Start of DATA SHOWN
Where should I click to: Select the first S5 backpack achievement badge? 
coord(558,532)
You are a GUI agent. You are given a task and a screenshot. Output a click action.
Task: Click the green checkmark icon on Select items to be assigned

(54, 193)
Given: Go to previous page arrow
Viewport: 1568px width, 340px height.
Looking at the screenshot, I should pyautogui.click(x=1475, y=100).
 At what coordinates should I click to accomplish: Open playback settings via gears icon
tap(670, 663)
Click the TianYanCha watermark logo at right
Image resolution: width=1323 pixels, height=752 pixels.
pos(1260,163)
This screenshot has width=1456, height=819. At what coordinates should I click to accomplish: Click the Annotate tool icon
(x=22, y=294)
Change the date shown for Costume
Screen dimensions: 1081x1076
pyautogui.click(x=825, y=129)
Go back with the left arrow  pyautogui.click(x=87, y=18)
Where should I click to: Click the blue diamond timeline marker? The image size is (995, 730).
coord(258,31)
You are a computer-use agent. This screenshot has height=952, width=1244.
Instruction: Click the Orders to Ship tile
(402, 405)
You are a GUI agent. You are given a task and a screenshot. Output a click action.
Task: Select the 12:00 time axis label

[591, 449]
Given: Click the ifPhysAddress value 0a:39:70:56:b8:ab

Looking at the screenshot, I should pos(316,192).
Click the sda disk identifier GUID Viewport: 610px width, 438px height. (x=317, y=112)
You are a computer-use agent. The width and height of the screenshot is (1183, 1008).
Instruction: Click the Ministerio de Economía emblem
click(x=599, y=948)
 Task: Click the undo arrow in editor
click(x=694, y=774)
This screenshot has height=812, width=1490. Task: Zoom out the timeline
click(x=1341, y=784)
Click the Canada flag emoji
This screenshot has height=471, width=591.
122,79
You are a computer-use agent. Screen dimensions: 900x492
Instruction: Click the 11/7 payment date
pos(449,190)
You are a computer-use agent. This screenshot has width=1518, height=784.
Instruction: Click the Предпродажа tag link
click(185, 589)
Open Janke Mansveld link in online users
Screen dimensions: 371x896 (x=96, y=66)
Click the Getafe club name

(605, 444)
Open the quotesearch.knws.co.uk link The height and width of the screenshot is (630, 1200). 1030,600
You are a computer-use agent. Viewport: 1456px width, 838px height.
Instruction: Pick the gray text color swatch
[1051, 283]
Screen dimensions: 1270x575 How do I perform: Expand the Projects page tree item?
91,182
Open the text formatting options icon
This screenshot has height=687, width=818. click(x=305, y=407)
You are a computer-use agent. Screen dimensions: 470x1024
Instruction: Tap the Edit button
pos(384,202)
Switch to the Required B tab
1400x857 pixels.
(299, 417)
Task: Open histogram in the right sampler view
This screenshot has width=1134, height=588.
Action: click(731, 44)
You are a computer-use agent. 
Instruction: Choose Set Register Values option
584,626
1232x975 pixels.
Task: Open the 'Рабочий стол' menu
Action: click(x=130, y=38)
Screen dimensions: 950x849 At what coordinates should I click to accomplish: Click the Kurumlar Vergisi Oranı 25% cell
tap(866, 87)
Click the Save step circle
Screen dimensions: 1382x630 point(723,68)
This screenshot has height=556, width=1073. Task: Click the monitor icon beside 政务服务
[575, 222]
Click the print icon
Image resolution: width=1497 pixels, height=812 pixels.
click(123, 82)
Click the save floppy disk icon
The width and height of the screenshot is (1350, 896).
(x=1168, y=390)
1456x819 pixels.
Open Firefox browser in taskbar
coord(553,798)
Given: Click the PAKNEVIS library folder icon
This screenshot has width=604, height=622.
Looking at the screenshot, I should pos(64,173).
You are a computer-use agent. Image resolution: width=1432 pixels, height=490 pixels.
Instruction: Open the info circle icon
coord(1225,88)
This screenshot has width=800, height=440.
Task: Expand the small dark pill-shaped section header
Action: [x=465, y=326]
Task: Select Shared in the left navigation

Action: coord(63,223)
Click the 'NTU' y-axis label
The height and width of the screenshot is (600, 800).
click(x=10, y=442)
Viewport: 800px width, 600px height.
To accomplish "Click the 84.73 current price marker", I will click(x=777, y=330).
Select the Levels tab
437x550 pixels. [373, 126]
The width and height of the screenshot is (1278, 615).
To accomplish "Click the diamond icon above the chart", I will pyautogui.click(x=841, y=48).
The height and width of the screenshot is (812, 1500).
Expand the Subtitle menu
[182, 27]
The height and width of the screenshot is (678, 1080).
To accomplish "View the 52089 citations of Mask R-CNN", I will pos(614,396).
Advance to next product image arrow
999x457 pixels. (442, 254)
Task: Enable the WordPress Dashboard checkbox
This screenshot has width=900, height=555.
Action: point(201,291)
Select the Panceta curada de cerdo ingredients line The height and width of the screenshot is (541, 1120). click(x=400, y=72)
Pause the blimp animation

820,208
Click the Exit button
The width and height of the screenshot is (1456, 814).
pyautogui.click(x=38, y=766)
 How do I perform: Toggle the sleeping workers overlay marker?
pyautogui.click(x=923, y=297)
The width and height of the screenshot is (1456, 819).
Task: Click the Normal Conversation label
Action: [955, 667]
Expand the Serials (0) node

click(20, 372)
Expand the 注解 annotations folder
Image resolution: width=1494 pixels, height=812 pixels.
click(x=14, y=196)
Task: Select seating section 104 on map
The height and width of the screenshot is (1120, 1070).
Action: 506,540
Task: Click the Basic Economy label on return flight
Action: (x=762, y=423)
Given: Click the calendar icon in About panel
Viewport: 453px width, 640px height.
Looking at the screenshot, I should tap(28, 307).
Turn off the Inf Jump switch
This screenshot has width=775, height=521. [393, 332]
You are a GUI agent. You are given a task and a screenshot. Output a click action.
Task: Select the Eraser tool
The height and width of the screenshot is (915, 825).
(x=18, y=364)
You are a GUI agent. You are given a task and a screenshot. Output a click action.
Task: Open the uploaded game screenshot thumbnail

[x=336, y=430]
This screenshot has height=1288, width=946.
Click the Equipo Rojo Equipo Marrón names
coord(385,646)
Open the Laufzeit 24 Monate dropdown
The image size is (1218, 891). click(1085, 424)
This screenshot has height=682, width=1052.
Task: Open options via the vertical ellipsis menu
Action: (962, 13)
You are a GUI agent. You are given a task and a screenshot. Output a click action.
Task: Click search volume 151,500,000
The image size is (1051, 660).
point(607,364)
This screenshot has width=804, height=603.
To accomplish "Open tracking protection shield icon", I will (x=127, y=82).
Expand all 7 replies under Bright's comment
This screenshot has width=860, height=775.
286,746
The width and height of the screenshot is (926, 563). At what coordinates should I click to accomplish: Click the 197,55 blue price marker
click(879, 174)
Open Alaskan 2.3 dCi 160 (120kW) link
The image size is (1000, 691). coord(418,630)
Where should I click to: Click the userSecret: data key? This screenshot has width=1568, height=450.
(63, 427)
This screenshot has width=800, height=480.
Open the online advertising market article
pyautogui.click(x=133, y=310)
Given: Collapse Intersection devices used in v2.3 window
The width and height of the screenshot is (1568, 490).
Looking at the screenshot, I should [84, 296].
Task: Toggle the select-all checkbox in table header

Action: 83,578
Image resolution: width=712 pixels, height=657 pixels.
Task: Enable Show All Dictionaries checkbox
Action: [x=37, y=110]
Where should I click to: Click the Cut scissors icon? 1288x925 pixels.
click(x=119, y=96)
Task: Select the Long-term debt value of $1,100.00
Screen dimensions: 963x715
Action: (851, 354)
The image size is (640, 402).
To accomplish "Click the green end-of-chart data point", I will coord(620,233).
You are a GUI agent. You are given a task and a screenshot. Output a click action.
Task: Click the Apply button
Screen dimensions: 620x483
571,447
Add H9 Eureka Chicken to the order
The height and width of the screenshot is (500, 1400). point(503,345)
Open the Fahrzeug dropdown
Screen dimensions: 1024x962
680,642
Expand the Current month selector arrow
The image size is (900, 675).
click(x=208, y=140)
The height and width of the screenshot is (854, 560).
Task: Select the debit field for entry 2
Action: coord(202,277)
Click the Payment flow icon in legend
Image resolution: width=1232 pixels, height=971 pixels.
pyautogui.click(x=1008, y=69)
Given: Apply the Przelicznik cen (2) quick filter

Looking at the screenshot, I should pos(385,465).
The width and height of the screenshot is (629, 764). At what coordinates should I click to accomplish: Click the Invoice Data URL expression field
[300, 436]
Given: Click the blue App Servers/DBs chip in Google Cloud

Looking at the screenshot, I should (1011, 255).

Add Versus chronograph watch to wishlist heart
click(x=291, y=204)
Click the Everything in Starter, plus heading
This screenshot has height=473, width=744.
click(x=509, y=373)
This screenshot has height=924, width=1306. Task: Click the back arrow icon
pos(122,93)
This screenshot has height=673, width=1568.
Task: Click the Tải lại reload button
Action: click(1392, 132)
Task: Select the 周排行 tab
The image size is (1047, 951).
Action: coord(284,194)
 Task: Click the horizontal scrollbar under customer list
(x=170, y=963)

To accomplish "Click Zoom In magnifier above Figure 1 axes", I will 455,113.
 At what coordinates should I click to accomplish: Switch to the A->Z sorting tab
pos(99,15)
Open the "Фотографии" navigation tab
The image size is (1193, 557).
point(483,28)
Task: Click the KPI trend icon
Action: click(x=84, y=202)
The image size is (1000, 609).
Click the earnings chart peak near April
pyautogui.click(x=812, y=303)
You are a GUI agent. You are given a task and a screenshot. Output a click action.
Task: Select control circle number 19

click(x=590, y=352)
End of DATA SHOWN
§ **EXERCISE PROMPT**
Copy the entries above exactly, but only from the line holding "You are a computer-use agent. Image" through the line holding "Select the Panceta", both included.

§ **ANSWER BELOW**
You are a computer-use agent. Image resolution: width=1432 pixels, height=490 pixels.
Instruction: Open the info circle icon
coord(1225,88)
This screenshot has width=800, height=440.
Task: Expand the small dark pill-shaped section header
Action: [x=465, y=326]
Task: Select Shared in the left navigation

Action: coord(63,223)
Click the 'NTU' y-axis label
The height and width of the screenshot is (600, 800).
click(x=10, y=442)
Viewport: 800px width, 600px height.
To accomplish "Click the 84.73 current price marker", I will click(x=777, y=330).
Select the Levels tab
437x550 pixels. [373, 126]
The width and height of the screenshot is (1278, 615).
To accomplish "Click the diamond icon above the chart", I will pyautogui.click(x=841, y=48).
The height and width of the screenshot is (812, 1500).
Expand the Subtitle menu
[182, 27]
The height and width of the screenshot is (678, 1080).
To accomplish "View the 52089 citations of Mask R-CNN", I will pos(614,396).
Advance to next product image arrow
999x457 pixels. (442, 254)
Task: Enable the WordPress Dashboard checkbox
This screenshot has width=900, height=555.
Action: point(201,291)
Select the Panceta curada de cerdo ingredients line The height and width of the screenshot is (541, 1120). click(x=400, y=72)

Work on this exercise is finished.